CODEWITHSUNDEEP
c++pure-virtual
Hanna Khalil
Hanna Khalil

Reputation: 1055

find in container of objects of pure virtual classes

To achieve container of non-overlapping intervals I defined the following:

set<unique_ptr<interval>> db;

To ensure non-overlapping property have defined:

bool operator<(const unique_ptr<interval>& lhs, 
               const unique_ptr<interval>& rhs);

The interval class has 2 fields: start, last and so I can determine if some int falls in the range of certain interval instance.

Now I have an int n which I want to search in in the set to find which interval contains it.

I thought on creating unique_ptr<interval> dummy_interval with both first=last=n and searching call db.find(dummy_interval) but the problem is that class interval is pure virtual and so I can't create any instance of it.

How can I overcome that?

Upvotes: 0

Views: 99

Answers (1)

Holt
Holt

Reputation: 37696

Since you have non-overlapping intervals, you can use std::lower_bound with a custom comparator:

template <typename It>
It find_interval(It first, It last, int value) {
    // See explanation below.
    auto it = std::lower_bound(first, last, value, 
                               [](const std::unique_ptr<interval>& i1, int value) {
                                   return i1->start < value;
                               });
    if (it != last && (*it)->start == value) {
        return it;
    }
    --it;
    // Change this to: (*it)->end > value ? it : last
    // ...if the upper bound of the interval are not included.
    return (*it)->end < value ? last : it;
}

std::lower_bound will find the first interval that is not less (i.e. greater or equal) than value. Since we are comparing with the start, we have two case:

  • The value is the start of the interval, in which case the interval itself will be returned (firstif);
  • The value is not the start of the interval, in which case the next interval will be returned, so we need to decrement it (--it).

RAW DATA:
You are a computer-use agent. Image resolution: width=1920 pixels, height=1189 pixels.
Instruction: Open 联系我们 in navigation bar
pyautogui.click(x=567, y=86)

PROBLEMS TO WORK ON:
**A.** Answer the following from the interval-search thread, one line each:
(i) Which two fields does the interval class have?
(ii) Why is the asker unable to create the dummy interval?
(iii) Which standard algorithm does the reply recommend for the search?
**B.** Proceed with the interval-search thread from the point at which it stops.
The data are separate material and bear no relation to the interval-search thread.

ANSWER LIST:
**A.**
(i) start and last
(ii) Because class interval is pure virtual, so no instance of it can be created.
(iii) std::lower_bound, used with a custom comparator.

**B.**
Since we are only checking the start in std::lower_bound, we need to check the end before returning.

std::lower_bound has a logarithmic complexity, and the above call is valid because the range [first, last) is ordered with respect to the comparator we provide (the lambda) - I am assuming db is sorted according to the start of intervals.

See http://rextester.com/FBHYH63411 for a full implementation.

Side note: If you are not inserting/removing intervals often, you may be better off using a sorted std::vector.

Edit: Old answer - You probably cannot use std::set::find to find your interval because the comparator you are using in db compares two interval, not an interval and an int, and std::set::find uses this comparator (even with a "dummy" interval, you would need a valid relation, which may be hard to obtain).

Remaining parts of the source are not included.